**The problem**
All records are to be restated exactly, each line as it reads.

Stored data entries
__________________________________________________
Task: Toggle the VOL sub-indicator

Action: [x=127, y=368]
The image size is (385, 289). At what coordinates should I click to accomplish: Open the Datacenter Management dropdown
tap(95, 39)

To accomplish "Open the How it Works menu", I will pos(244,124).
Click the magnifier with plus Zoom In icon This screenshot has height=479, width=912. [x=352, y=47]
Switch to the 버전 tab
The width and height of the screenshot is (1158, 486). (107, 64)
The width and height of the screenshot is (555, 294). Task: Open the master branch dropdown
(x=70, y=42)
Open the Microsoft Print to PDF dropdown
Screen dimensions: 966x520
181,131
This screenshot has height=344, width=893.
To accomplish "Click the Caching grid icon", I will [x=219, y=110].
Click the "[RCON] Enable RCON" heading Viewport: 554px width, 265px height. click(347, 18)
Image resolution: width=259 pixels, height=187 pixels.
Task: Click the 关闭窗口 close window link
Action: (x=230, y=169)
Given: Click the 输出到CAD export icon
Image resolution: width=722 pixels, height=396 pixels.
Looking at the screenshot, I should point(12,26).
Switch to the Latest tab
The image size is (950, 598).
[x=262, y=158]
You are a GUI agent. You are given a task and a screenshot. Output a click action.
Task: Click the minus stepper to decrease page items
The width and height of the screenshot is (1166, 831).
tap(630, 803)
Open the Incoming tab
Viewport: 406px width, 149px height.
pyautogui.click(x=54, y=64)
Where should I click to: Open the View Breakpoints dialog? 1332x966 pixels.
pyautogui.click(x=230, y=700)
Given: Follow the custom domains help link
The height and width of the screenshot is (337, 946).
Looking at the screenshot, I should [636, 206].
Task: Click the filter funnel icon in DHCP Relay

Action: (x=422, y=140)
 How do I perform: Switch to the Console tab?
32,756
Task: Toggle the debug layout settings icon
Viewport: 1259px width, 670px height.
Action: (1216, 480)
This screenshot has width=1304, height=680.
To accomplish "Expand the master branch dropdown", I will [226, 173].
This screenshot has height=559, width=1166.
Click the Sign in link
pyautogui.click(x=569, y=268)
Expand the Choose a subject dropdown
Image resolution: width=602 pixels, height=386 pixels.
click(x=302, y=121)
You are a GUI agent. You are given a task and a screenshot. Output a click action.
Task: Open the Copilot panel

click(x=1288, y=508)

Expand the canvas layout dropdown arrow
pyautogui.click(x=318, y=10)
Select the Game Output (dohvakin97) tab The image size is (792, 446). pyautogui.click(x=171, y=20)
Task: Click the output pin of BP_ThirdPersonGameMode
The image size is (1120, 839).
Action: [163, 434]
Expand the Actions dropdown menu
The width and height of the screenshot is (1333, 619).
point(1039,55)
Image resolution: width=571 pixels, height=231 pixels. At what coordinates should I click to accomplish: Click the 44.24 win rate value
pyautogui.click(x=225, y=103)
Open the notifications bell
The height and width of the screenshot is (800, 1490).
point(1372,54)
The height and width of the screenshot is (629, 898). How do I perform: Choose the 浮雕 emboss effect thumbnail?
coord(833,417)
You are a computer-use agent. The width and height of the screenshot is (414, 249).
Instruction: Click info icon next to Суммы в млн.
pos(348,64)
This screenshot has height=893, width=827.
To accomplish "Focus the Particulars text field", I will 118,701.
__________________________________________________
**Final answer**
Task: Toggle the VOL sub-indicator

Action: [x=127, y=368]
The image size is (385, 289). At what coordinates should I click to accomplish: Open the Datacenter Management dropdown
tap(95, 39)

To accomplish "Open the How it Works menu", I will pos(244,124).
Click the magnifier with plus Zoom In icon This screenshot has height=479, width=912. [x=352, y=47]
Switch to the 버전 tab
The width and height of the screenshot is (1158, 486). (107, 64)
The width and height of the screenshot is (555, 294). Task: Open the master branch dropdown
(x=70, y=42)
Open the Microsoft Print to PDF dropdown
Screen dimensions: 966x520
181,131
This screenshot has height=344, width=893.
To accomplish "Click the Caching grid icon", I will [x=219, y=110].
Click the "[RCON] Enable RCON" heading Viewport: 554px width, 265px height. click(347, 18)
Image resolution: width=259 pixels, height=187 pixels.
Task: Click the 关闭窗口 close window link
Action: (x=230, y=169)
Given: Click the 输出到CAD export icon
Image resolution: width=722 pixels, height=396 pixels.
Looking at the screenshot, I should point(12,26).
Switch to the Latest tab
The image size is (950, 598).
[x=262, y=158]
You are a GUI agent. You are given a task and a screenshot. Output a click action.
Task: Click the minus stepper to decrease page items
The width and height of the screenshot is (1166, 831).
tap(630, 803)
Open the Incoming tab
Viewport: 406px width, 149px height.
pyautogui.click(x=54, y=64)
Where should I click to: Open the View Breakpoints dialog? 1332x966 pixels.
pyautogui.click(x=230, y=700)
Given: Follow the custom domains help link
The height and width of the screenshot is (337, 946).
Looking at the screenshot, I should [636, 206].
Task: Click the filter funnel icon in DHCP Relay

Action: (x=422, y=140)
 How do I perform: Switch to the Console tab?
32,756
Task: Toggle the debug layout settings icon
Viewport: 1259px width, 670px height.
Action: (1216, 480)
This screenshot has width=1304, height=680.
To accomplish "Expand the master branch dropdown", I will [226, 173].
This screenshot has height=559, width=1166.
Click the Sign in link
pyautogui.click(x=569, y=268)
Expand the Choose a subject dropdown
Image resolution: width=602 pixels, height=386 pixels.
click(x=302, y=121)
You are a GUI agent. You are given a task and a screenshot. Output a click action.
Task: Open the Copilot panel

click(x=1288, y=508)

Expand the canvas layout dropdown arrow
pyautogui.click(x=318, y=10)
Select the Game Output (dohvakin97) tab The image size is (792, 446). pyautogui.click(x=171, y=20)
Task: Click the output pin of BP_ThirdPersonGameMode
The image size is (1120, 839).
Action: [163, 434]
Expand the Actions dropdown menu
The width and height of the screenshot is (1333, 619).
point(1039,55)
Image resolution: width=571 pixels, height=231 pixels. At what coordinates should I click to accomplish: Click the 44.24 win rate value
pyautogui.click(x=225, y=103)
Open the notifications bell
The height and width of the screenshot is (800, 1490).
point(1372,54)
The height and width of the screenshot is (629, 898). How do I perform: Choose the 浮雕 emboss effect thumbnail?
coord(833,417)
You are a computer-use agent. The width and height of the screenshot is (414, 249).
Instruction: Click info icon next to Суммы в млн.
pos(348,64)
This screenshot has height=893, width=827.
To accomplish "Focus the Particulars text field", I will 118,701.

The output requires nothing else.